Au Maroc, le mariage des mineures est considéré comme un héritage culturel dans un pays influencé par les traditions et les coutumes, malgré l’existence des lois qui réglementent les rapports au sein d’une société. La prolifération de ce phénomène est principalement due à une crise de dégradation des valeurs. Quels que soient les raisons, les conséquences sur tous les membres de la société demeurent les mêmes.

Malgré les réformes adoptées en 2004 par la nouvelle Moudawana – notamment en ce qui concerne le mariage des mineures, l’article 20 fixant l’âge légal du mariage à 18 ans au lieu de 15 ans – une importante hausse du phénomène a été enregistrée, passant de 18 341 cas en 2004 à 35 479 en 2015 avec un pic de plus de 41 000 cas en 2010.

graphe mariage des mineures MARIAGE DES MINEURES graphe

Face à ce résultat alarmant plusieurs articles du Code de la famille ont donc été pointés du doigt par des mouvements féministes marocains.  L’Initiative pour la Promotion des Droit des Femmes (IPDF) a souligné, dans l’une de leurs études, « l’exploitation illégale de l’article 16 du Code de la famille », relatif à l’authentification du mariage. Cet article facilite la reconnaissance du mariage précoce surtout en milieu rural (au profit des couples n’ayant pas pu officialiser leur union en raison d’empêchements majeurs) et permet de tolérer des opérations relatives au mariage conclues en dehors de la loi. Aujourd’hui la polémique est d’autant plus grande qu’un projet d’amendement de l’article 20 a été déposé à la Chambre des Représentants qui vise à fixer l’âge du mariage au Maroc à 16 ans malgré la clarté de la constitution à ce sujet et les engagements internationaux du Royaume.

Face à cette recrudescence du phénomène, l’association Droit et Justice a lancé en 2014 le  projet Combattre le Mariage des Mineures à travers la Sensibilisation Juridique (CUMLA) , avec le soutien de KVINFO et des Ambassades du Canada et de la Norvège au Maroc.
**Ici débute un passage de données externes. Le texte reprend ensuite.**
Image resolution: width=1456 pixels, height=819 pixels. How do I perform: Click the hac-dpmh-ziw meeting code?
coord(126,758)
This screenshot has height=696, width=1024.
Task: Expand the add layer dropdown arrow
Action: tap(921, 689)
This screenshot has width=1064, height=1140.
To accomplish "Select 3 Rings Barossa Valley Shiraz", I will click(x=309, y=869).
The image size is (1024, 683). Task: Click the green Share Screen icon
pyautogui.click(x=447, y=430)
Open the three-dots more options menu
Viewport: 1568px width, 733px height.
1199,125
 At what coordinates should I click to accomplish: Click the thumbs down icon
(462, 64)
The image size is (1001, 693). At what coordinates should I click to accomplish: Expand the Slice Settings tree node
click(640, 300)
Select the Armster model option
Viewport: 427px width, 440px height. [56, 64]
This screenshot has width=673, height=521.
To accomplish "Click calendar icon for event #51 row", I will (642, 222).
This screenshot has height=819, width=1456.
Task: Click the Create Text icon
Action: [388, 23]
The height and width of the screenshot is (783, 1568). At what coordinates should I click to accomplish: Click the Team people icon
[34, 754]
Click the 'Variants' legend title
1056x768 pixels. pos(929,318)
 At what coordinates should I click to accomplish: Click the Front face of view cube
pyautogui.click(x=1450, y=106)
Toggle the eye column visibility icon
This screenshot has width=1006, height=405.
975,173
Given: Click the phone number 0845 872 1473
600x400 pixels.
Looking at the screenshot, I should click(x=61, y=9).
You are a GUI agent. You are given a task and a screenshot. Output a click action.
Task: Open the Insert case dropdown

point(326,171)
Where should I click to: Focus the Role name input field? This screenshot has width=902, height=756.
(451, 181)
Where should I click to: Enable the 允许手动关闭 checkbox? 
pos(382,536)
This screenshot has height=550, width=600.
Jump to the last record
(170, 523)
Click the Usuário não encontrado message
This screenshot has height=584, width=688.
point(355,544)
Ce projet vise à sensibiliser les filles mineures âgées de 9 à 17 ans ainsi que leur entourage sur les conséquences du mariage des mineures. Avec la collaboration et la participation des associations locales Droit et Justice œuvre à la mise en place d’un réseau incluant tous les acteurs concernés par cette problématique en vue de sensibiliser les citoyens sur les conséquences négatives du mariage des mineures.

A ce jour, l’association a réussi à sensibiliser plus de 500 femmes dont 250 filles mineures. Nous avons aussi aidé plus de 27 cas de mariage des mineures dont 16 cas concernent des filles toujours mineures.  A travers ce projet, Droit et Justice a également mobilisé un réseau local composé de plus de 30 acteurs bénévoles, des représentants d’associations et des activistes.